PAGE TEXT
Code Needs Comments: Enhancing Code LLMs with Comment Augmentation
Demin Song, Honglin Guo, Yunhua Zhou, Shuhao Xing, Yudong Wang, Zifan Song, Wenwei Zhang, Qipeng Guo, Hang Yan, Xipeng Qiu, Dahua Lin
TL;DR
This work investigates how NL code alignment is affected by comment density in pre training data and proposes a self supervised data augmentation pipeline that generates and filters code comments to enrich NL aligned code data. By instruction tuning a comment generator and applying constrained, line by line generation with explicit and implicit filtering, the authors build a self augmentation loop that improves multiple code focused LLMs. Experiments on several models and datasets show that higher comment density in training data yields consistent gains on standard code skill benchmarks and that the augmented data can transfer to other models. The approach demonstrates a scalable pathway for code LLMs to self improve by leveraging NL aligned comments, with practical implications for efficiency and data quality in pre training pipelines.

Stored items
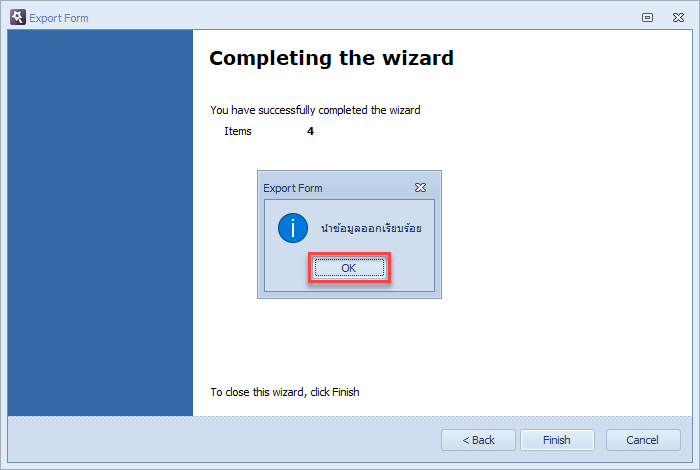Screen dimensions: 700x470
Task: Click the message dialog's Export Form title bar
Action: [x=337, y=188]
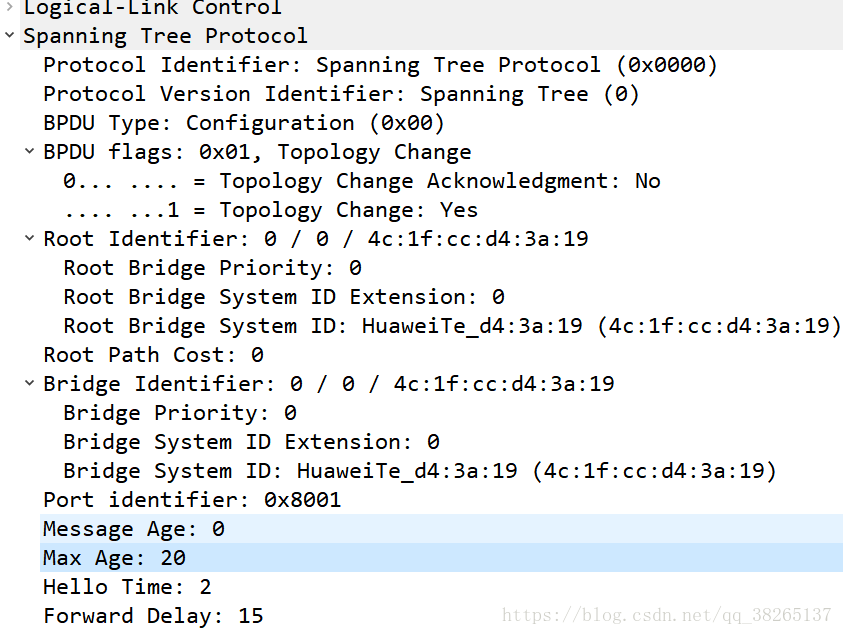Select Topology Change Acknowledgment flag line
The image size is (843, 635).
362,181
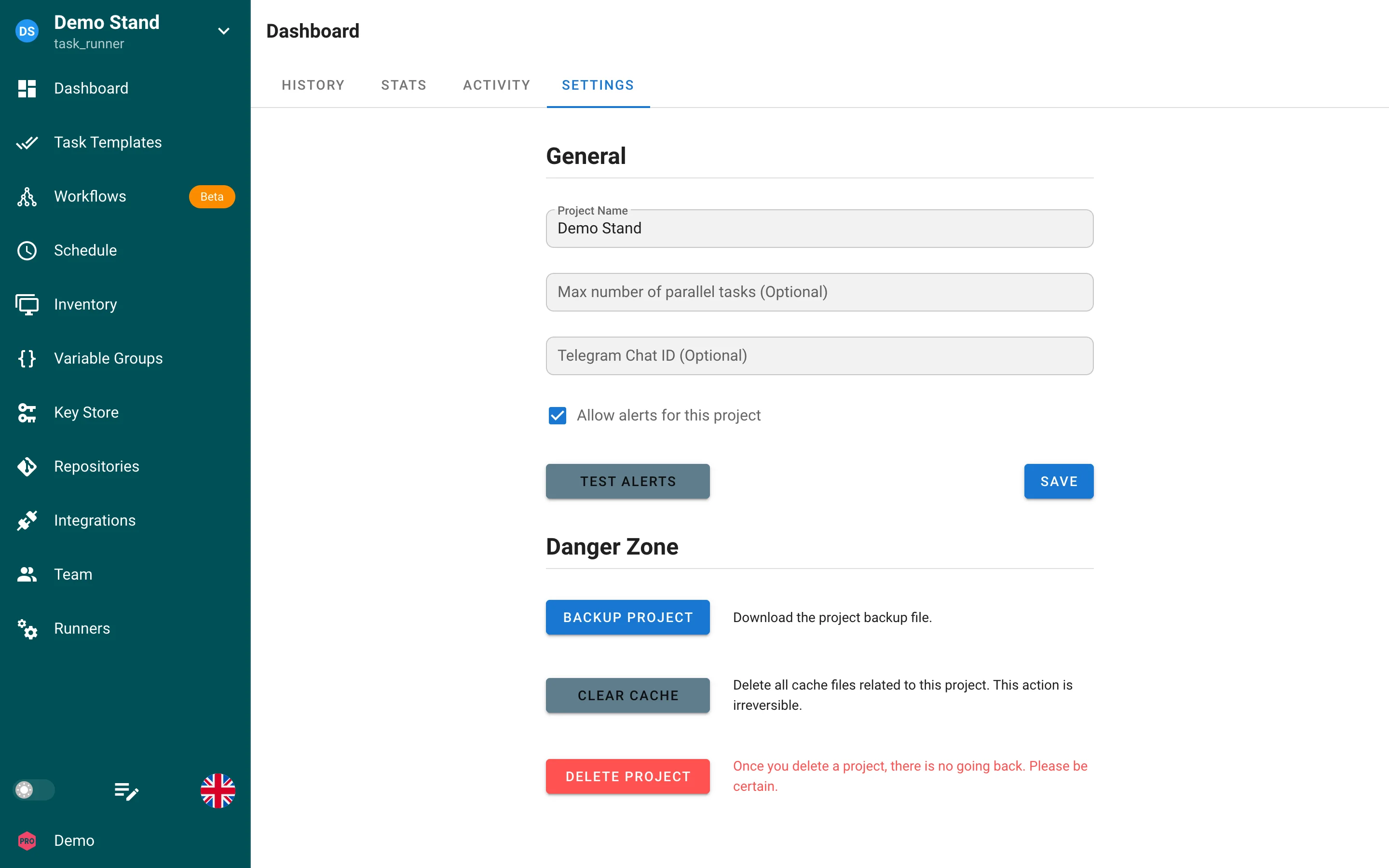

WHAT YOU NEED TO DO
Pick up the summary of the comment-augmentation paper for code LLMs after its last sentence, and carry it on in the same plain style.

ANSWER FOR THE TASK
Abstract
The programming skill is one crucial ability for Large Language Models (LLMs), necessitating a deep understanding of programming languages (PLs) and their correlation with natural languages (NLs). We examine the impact of pre-training data on code-focused LLMs' performance by assessing the comment density as a measure of PL-NL alignment. Given the scarcity of code-comment aligned data in pre-training corpora, we introduce a novel data augmentation method that generates comments for existing code, coupled with a data filtering strategy that filters out code data poorly correlated with natural language. We conducted experiments on three code-focused LLMs and observed consistent improvements in performance on two widely-used programming skill benchmarks. Notably, the model trained on the augmented data outperformed both the model used for generating comments and the model further trained on the data without augmentation.